Task directions: Copy the stretch from the line containing "Open the Kundengruppe dropdown" through the line containing "click(521, 110)", both ends included, and subtract 17 from every coordinate in the answers.

start Extracted material

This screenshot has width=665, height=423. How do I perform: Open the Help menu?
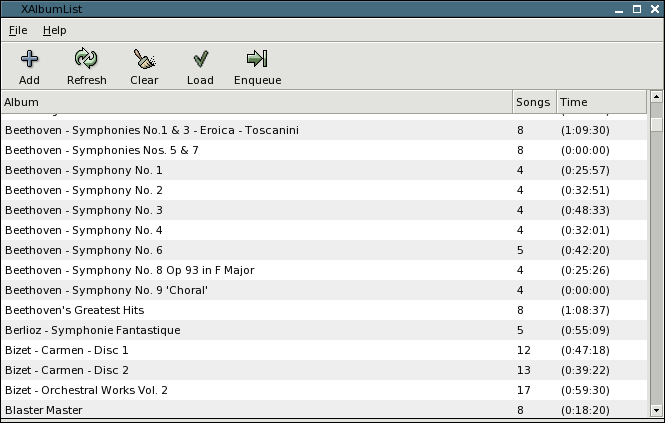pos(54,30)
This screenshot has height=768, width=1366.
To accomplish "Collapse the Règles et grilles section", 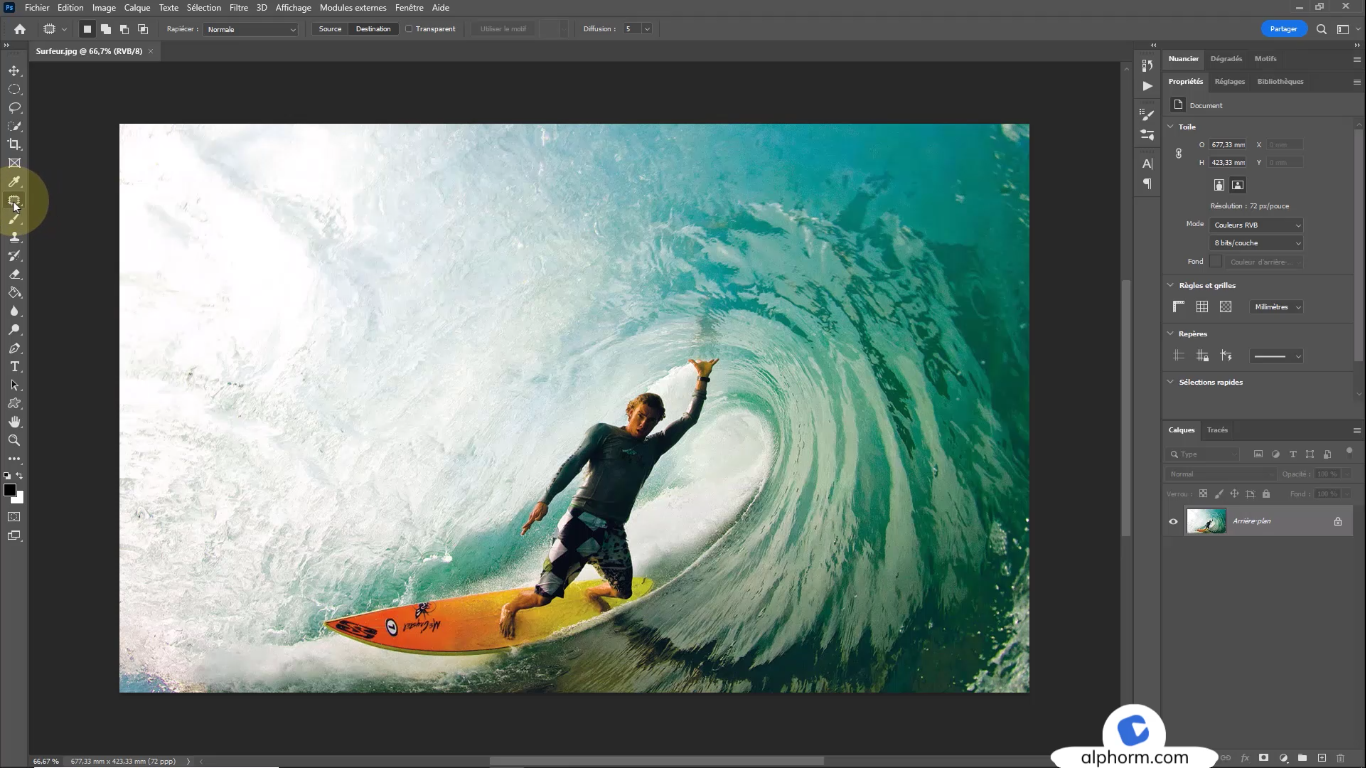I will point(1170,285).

end Extracted material
start Extracted material

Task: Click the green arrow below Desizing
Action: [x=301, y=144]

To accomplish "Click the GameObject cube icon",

end Extracted material
start Extracted material

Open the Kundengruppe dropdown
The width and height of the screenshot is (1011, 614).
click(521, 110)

end Extracted material

Exercise result:
Open the Kundengruppe dropdown
The width and height of the screenshot is (1011, 614).
click(504, 93)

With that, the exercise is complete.